Coring. At each site, cores were extracted from dominant mature trees using a 5 mm diameter increment corer. At breast height, cores were taken at 90° intervals around each tree. For analysis, the four samples were grouped into a single suite for each tree. The increment corer was rinsed with deionized (DI) water between samples from the same tree and ethanol followed by copious amounts of DI water between trees. Even-numbered years from each tree sample suite were analyzed for carbon and nitrogen isotopic composition.

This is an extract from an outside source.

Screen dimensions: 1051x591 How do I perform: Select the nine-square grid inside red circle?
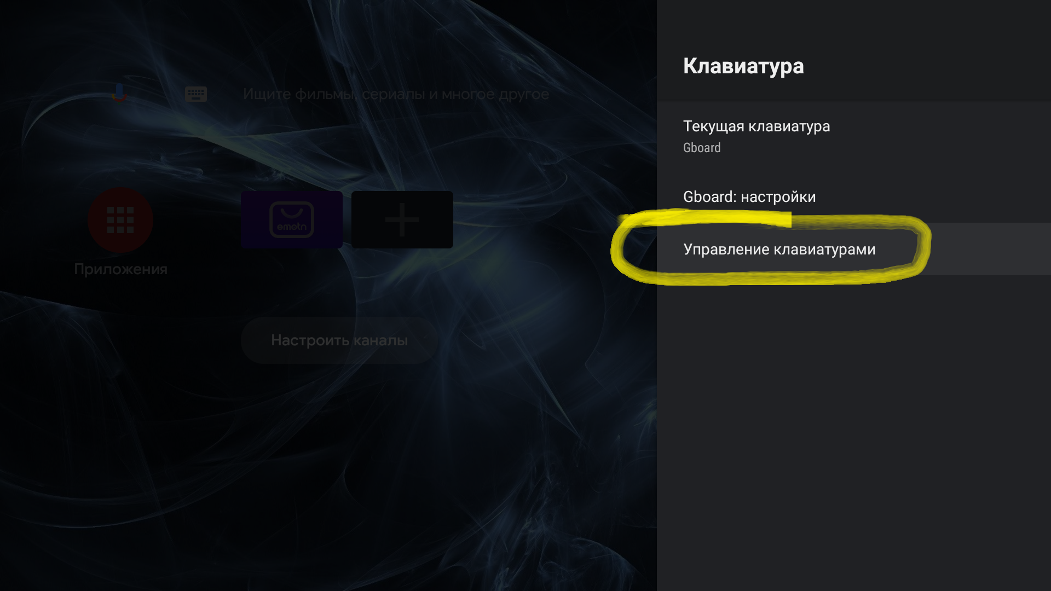point(120,220)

Tree-Ring Dating. Ten to twenty separate trees were sampled at each site. Cores were mounted, sanded, and polished with increasing grit sandpaper until individual rings were visible. Cores from the same site were cross-dated according to the principles of Stokes and Smiley (30). Distinctive ring-width patterns were identified in the crossdated core and used to dissect the core for analysis first into decades, then into individual annual rings using a stainless steel blade. Samples for each year were placed into individual vials, with each vial containing the annual ring from each of the four orthogonal cores taken from the tree. When possible, the distinctive ring patterns were used to cross-date trees from multiple sites.
Soil Sampling. At each site except New Brunswick, 3-10 soil samples were taken. The unconsolidated, recognizably organic detritus composing the O-horizon was removed with a trowel, and a sample of the top 5 cm of the A-horizon (the mineral horizon containing accumulated decomposed organic matter) was removed, placed in a plastic bag, and returned to the lab. Detailed soil horizon stratigraphies were not made. Rather, the top 5 cm of the A-horizon was taken as it represented the top of the rooting depth and potential source of bioavailable soil-derived nitrogen at each site. Samples were stored in a 4 °C refrigerator before and after processing. The samples were air-dried overnight and then sieved through a 2 mm mesh. Soil pH was determined on a 1:1 soil/water solution. A sub-sample was set aside for isotope measurement. Bulk soil was analyzed without carbonate extraction as none of the soil samples reacted with 20% HCl. This indicated that carbonate minerals were not present in the soil and carbon and nitrogen isotope analysis on a small selection (n ) 7) of soil samples indicated no significant difference between the isotopic composition of carbonate extracted and non-carbonate extracted soils.